If John didn’t mean to create this whole designation of “mortal sin,” describing sins that’d send us to hell as opposed to venial sins God can easily forgive, what was he really writing about? For that, we gotta look at John’s culture, not ancient Christian culture nor medieval Roman Catholic culture. John grew up Pharisee.

The Pharisees identified two categories of sin in the Law—all of which God forgives, but all of which still had consequences. For most of ’em, like killing a neighbor’s animal, the consequence was restitution for the sin against one’s neighbor, and ritual sacrifice for the sin against God. And for many of ’em, like killing a neighbor, the consequence was death.

Yep. That’s what John meant by “sinning to death”: Violations of the Law which merited the death penalty.

The United States has such laws too. Largely we’ve limited them to murder, terrorism, and treason. The Law in the scriptures executed people for stuff we’d never execute people over, like breaking Sabbath. Its list of mortal sins is a lot larger than the Catholics’ list—and includes much different things. Anger’s not a mortal sin in the Law. But these things are:

  • Not properly penning an ox, so that it broke out and killed someone.
  • Interfering with temple ritual, or the Levites and priests who do it.
  • Priests being drunk on the job.
  • Going to temple while ritually unclean.
  • Kidnapping.
  • Hitting or cursing your parents.
  • Bestiality.
  • False prophecy, promoting other gods, or spiritualism.

Stuff American culture won’t kill you over—but ancient cultures would and did. Whether you repented or not.

Naturally, many ancient Christians didn’t bother to study the Law, had a lot of biases against the things they considered sinful, and decided it wasn’t too huge of a leap between stuff which got you capital punishment, and things which might endanger your eternal life. Plus threatening people with hellfire goes a lot further when you’re trying to get ’em to stop sinning.

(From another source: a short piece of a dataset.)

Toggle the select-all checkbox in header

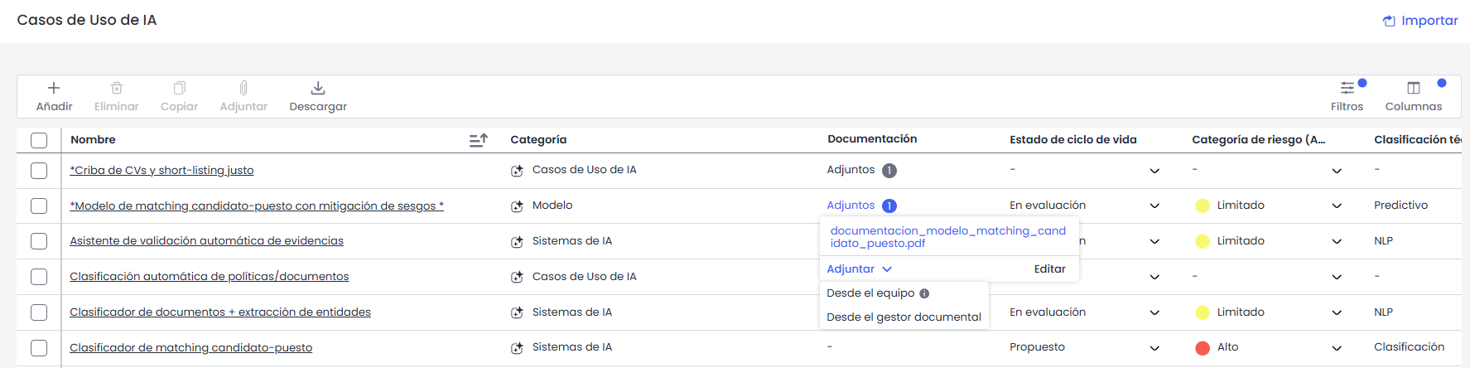(39, 140)
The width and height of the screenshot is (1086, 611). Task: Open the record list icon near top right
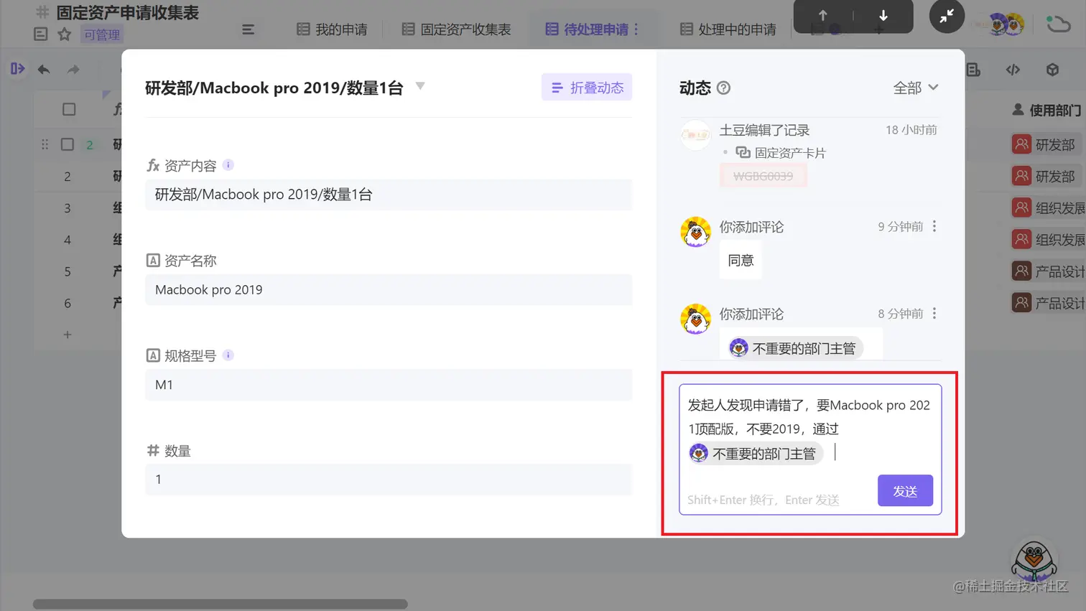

But yeah, it’s wrong. John wasn’t writing about stuff that might put you in hell. Just sins people commit which, in context, are serious crimes. Read it again; I translated it with this idea in mind.

1 John 5.15-17 KWL
15 Once we’ve known God hears us about whatever we may ask,
we’ve known we have the requests we ask of him.
16 When anyone sees their fellow Christian sinning a non-felonious sin,
they’ll ask, and God’ll give life to that person—
to those who commit non-felonious sin.
There’s felonious sin.
I say this so you’d ask, but not about that.
17 Everything immoral is sin—
and includes non-felonious sin.

If the sins they commit are things they really oughta go to prison for, like fraud and thievery and molestation, or even treason and murder, we can’t only pray about it, and figure that’s that. We need to get authorities involved. John wasn’t writing about felonious behavior, but sins between us and God, stuff where authorities don’t need to be involved, and hopefully we have the sense to know the difference.

And regardless of the sins, God can and will forgive all. So relax.